ECLI:NL:RBNHO:2020:9582

Rechtbank Noord-Holland

Datum uitspraak
21 oktober 2020
Publicatiedatum
17 november 2020
Zaaknummer
AWB 20_5131
Instantie
Rechtbank Noord-Holland
Type
Uitspraak
Procedures
  • Voorlopige voorziening
Vindplaatsen
  • Rechtspraak.nl
AI samenvatting door LexboostAutomatisch gegenereerd

Afwijzing voorlopige voorziening inzake intrekking en terugvordering Tozo-uitkering

In deze zaak heeft de voorzieningenrechter van de Rechtbank Noord-Holland op 21 oktober 2020 uitspraak gedaan op het verzoek om voorlopige voorziening van een zelfstandige ondernemer, die een uitkering op grond van de Tijdelijke overbruggingsregeling zelfstandig ondernemers (Tozo) had ontvangen.
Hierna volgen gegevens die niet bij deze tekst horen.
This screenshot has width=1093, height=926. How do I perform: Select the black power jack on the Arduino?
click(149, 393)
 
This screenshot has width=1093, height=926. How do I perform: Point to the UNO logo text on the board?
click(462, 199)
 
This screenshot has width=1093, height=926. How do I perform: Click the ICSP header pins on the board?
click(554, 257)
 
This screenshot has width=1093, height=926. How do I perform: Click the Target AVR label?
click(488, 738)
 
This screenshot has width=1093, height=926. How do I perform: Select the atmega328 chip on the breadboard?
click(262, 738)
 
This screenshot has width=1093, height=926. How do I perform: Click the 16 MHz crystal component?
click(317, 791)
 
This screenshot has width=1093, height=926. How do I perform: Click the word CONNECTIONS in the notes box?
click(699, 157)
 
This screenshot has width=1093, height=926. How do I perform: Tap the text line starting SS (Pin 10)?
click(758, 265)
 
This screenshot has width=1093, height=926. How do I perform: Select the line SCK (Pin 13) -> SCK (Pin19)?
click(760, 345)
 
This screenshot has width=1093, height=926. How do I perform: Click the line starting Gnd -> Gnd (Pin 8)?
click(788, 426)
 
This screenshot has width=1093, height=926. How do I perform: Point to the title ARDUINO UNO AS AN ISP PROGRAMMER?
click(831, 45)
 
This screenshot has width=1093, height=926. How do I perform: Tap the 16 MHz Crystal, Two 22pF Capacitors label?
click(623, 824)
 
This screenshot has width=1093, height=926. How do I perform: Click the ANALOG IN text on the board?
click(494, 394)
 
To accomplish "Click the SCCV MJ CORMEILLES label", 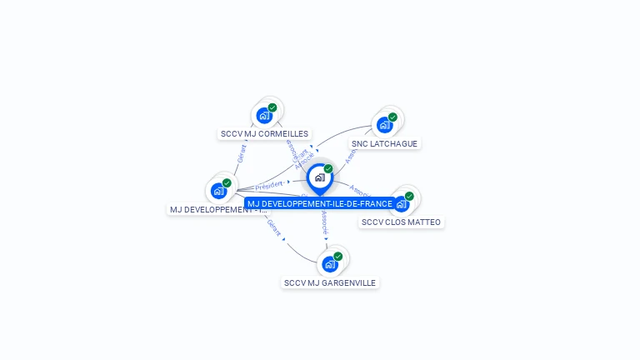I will [264, 133].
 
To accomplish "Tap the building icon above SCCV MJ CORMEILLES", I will [264, 116].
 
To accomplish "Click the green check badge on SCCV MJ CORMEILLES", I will [272, 108].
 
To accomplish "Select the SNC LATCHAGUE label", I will [385, 143].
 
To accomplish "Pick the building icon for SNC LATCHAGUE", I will [384, 125].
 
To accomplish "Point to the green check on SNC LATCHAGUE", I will [392, 117].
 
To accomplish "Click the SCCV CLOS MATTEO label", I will [401, 222].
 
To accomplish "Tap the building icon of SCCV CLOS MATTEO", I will [402, 204].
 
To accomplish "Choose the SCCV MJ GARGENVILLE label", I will [330, 282].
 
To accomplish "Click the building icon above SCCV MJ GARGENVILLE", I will [330, 265].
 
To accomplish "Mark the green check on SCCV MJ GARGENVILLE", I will [338, 257].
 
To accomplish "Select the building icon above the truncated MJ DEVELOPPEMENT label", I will [218, 191].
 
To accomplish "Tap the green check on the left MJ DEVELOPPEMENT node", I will [227, 182].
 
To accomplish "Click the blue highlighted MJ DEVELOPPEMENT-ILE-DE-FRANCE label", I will [319, 203].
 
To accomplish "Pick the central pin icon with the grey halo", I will [319, 178].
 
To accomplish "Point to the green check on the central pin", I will [328, 168].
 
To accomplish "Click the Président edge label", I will [270, 184].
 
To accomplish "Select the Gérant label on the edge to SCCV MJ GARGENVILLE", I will [274, 228].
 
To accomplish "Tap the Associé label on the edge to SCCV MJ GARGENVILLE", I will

De ondernemer had bezwaar gemaakt tegen de intrekking van zijn Tozo 1-uitkering en de afwijzing van zijn aanvraag voor een Tozo 2-uitkering. De gemeente Haarlem, als verweerder, had de intrekking van de Tozo 1-uitkering gebaseerd op het niet voldoen aan het urencriterium, dat vereist dat een zelfstandige minimaal 1.225 uur per jaar aan zijn onderneming besteedt. De ondernemer betwistte deze conclusie en voerde aan dat hij wel aan de voorwaarden voldeed, onderbouwd met diverse documenten zoals aangiftes en een uitdraai van geannuleerde opdrachten.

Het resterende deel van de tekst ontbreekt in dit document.